*TEXT ZUM LESEN*:
───

Libanon bezeichnete man schon vor der Explosion als «Failed State» – als gescheiterten Staat. Wie kam es dazu?
Es hat auch mit dem politischen System zu tun. Seit dem Bürgerkrieg ist das Land aufgeteilt zwischen den politischen Parteien, die wiederum mehrheitlich auf einer Religionszugehörigkeit aufbauen. Die ältere Generation im Land erlebte das als «austariertes System», in dem die verschiedenen Konfessionen an der Macht beteiligt wurden, um einen erneuten Bürgerkrieg zu verhindern. Zumindest war das das Narrativ, das lange einigermassen gegriffen hat. In Wirklichkeit haben sich die ehemaligen Warlords (Anmerkung: militärischen Anführer) die politische und wirtschaftliche Macht untereinander aufgeteilt, das ist ein Klientelismus-System. Das führte zu Korruption und Misswirtschaft von öffentlichen Geldern oder Infrastrukturprojekten.

Das führte in den letzten Jahren mehrfach zu Krisen.
Genau. Die letzte grosse Krise betraf den Müll. 2015 versank Beirut komplett darin. Das führte damals schon zu grösseren Protesten, es entstanden auch zivilgesellschaftliche Organisationen – das wirkliche Problem wurde aber bis heute nicht gelöst. Das ist nur ein Beispiel. Die marode Infrastruktur und fehlende Verlässlichkeit führte unter anderem dazu, dass sich die Menschen selbst Hilfe suchen und dem Staat mehr und mehr misstrauen. Beim Strom dasselbe: Private Anbieter springen in die Bresche für Leistungen, die eigentlich zur staatlichen Grundversorgung gehören müssten. Haushalte, die sich einen Stromgenerator leisten können, holten sich einen. Es entstand ein Graumarkt – von dem dann zum Teil auch Leute profitieren, von denen nachgesagt wird, dass sie mit Politikern verbandelt sind.

───

*GEGEBENE ZEILEN*:
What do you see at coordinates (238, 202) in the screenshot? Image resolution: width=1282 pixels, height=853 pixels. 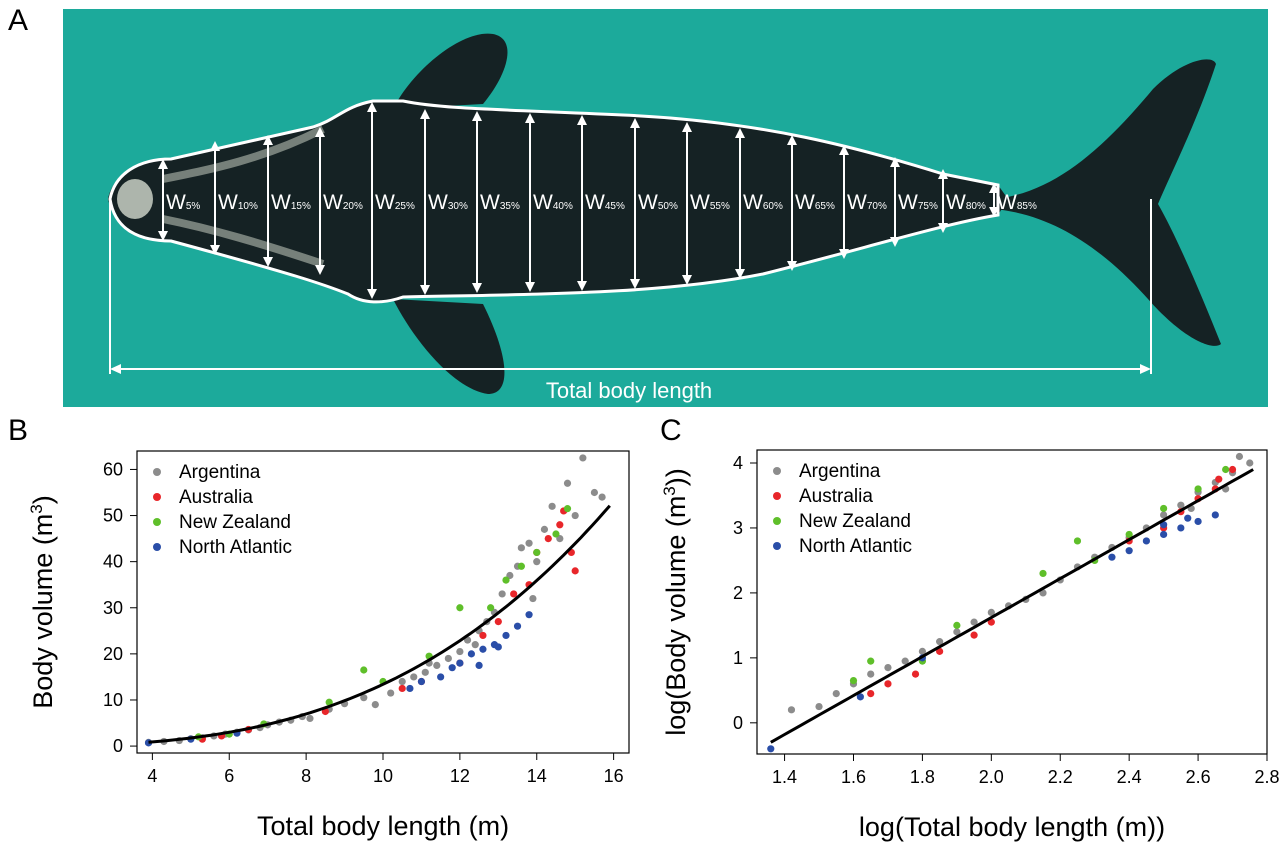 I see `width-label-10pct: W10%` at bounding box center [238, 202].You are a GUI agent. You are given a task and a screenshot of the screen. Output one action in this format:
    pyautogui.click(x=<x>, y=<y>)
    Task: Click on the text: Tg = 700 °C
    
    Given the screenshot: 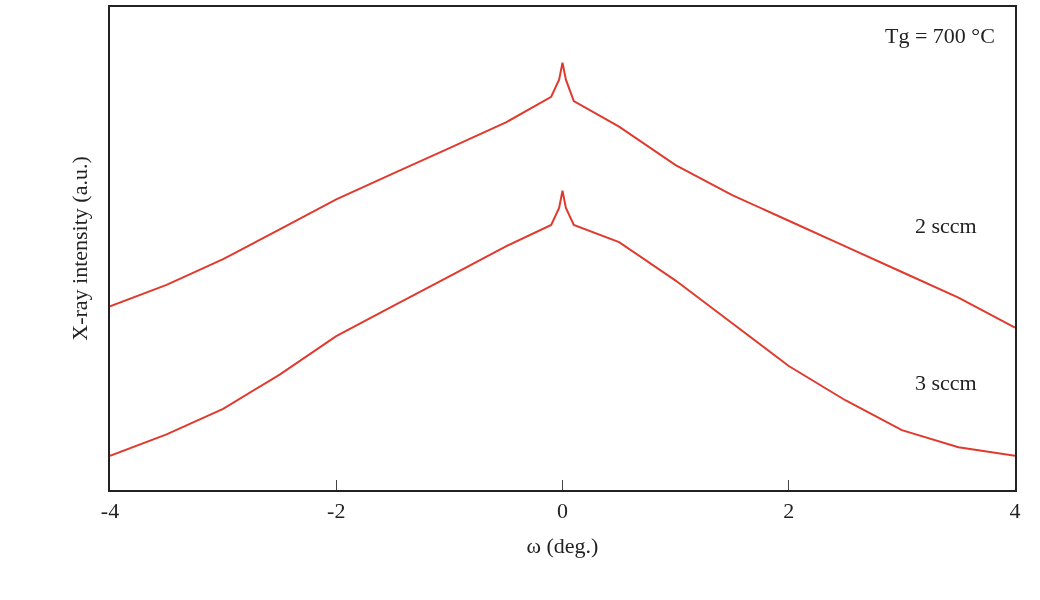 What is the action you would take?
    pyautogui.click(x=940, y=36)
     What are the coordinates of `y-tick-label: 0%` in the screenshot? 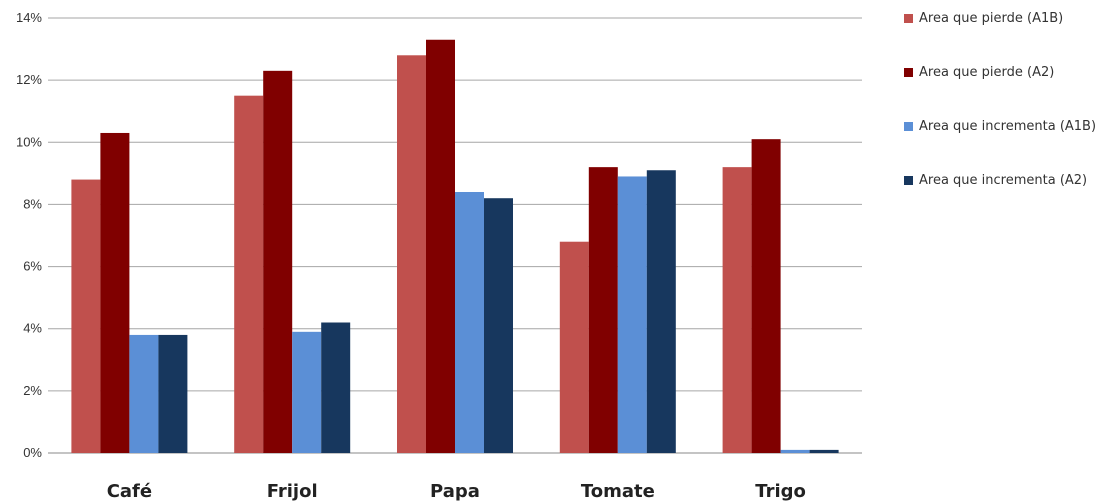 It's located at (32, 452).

───

*VORGEHEN*: Schreibe den Text über die Krise im Libanon im Anschluss an seinen letzten Satz weiter.

*ANTWORT UNTEN*:
Im Oktober 2019 erlebte das Land eine grosse Revolution. Bilder von hunderttausenden auf den Strassen dominierten auch hierzulande die Schlagzeilen. Sie waren zu diesem Zeitpunkt in Beirut. Was löste die grossen Proteste aus?
Die Stimmung kippte nicht von einem auf den anderen Tag. Das Fass zum Überlaufen brachten damals aber zwei Momente: Im Libanon brannten tagelang die berühmten Zedern-Wälder – der Baum gilt als Stolz des Landes und ist auf der Fahne abgebildet. Die Feuerwehr konnte aber mit ihren Löschhelikoptern nicht abheben, weil diese nicht gewartet wurden. Die Empörung wurde noch grösser, als die Regierung die Nutzung von Kommunikationsdiensten wie WhatsApp besteuern wollte – gefühlt ein Symbol dafür, dass der Staat die eigenen Leute nur noch schröpft und nichts dafür liefert.

Video: extern / rest/Marguerite Meyer

Und dann kam es zum geforderten Regierungswechsel.
In der Wahrnehmung eines grossen Teils der Bevölkerung nicht wirklich. Für viele junge Libanesinnen und Libanesen sind es immer noch dieselben Personen, die das Land regieren – oder eben nicht regieren. Die Staatsführung fühlt sich nicht verantwortlich oder reagiert zögerlich. Das war gut zu beobachten, als der französische Präsident Emmanuel Macron Stunden nach der Explosion Unterstützung zugesagt hatte – und Libanons 85-jähriger Präsident Michel Aoun erst am Morgen danach mit einer halbgaren Rede auftrat.

«Die Staatsführung fühlt sich nicht verantwortlich oder reagiert zögerlich.»

Es kamen Berichte auf, dass die staatlichen Behörden von der Gefahr des Ammoniumnitrat-Lagers im Hafen von Beirut wussten.
Ja, ein Al Jazeera-Journalist hat recherchiert, dass die Hafenbehörde in mehreren Briefen an den Staat auf das grosse Risiko hingewiesen hat. Die Chemikalien lagen offenbar mehrere Jahre da.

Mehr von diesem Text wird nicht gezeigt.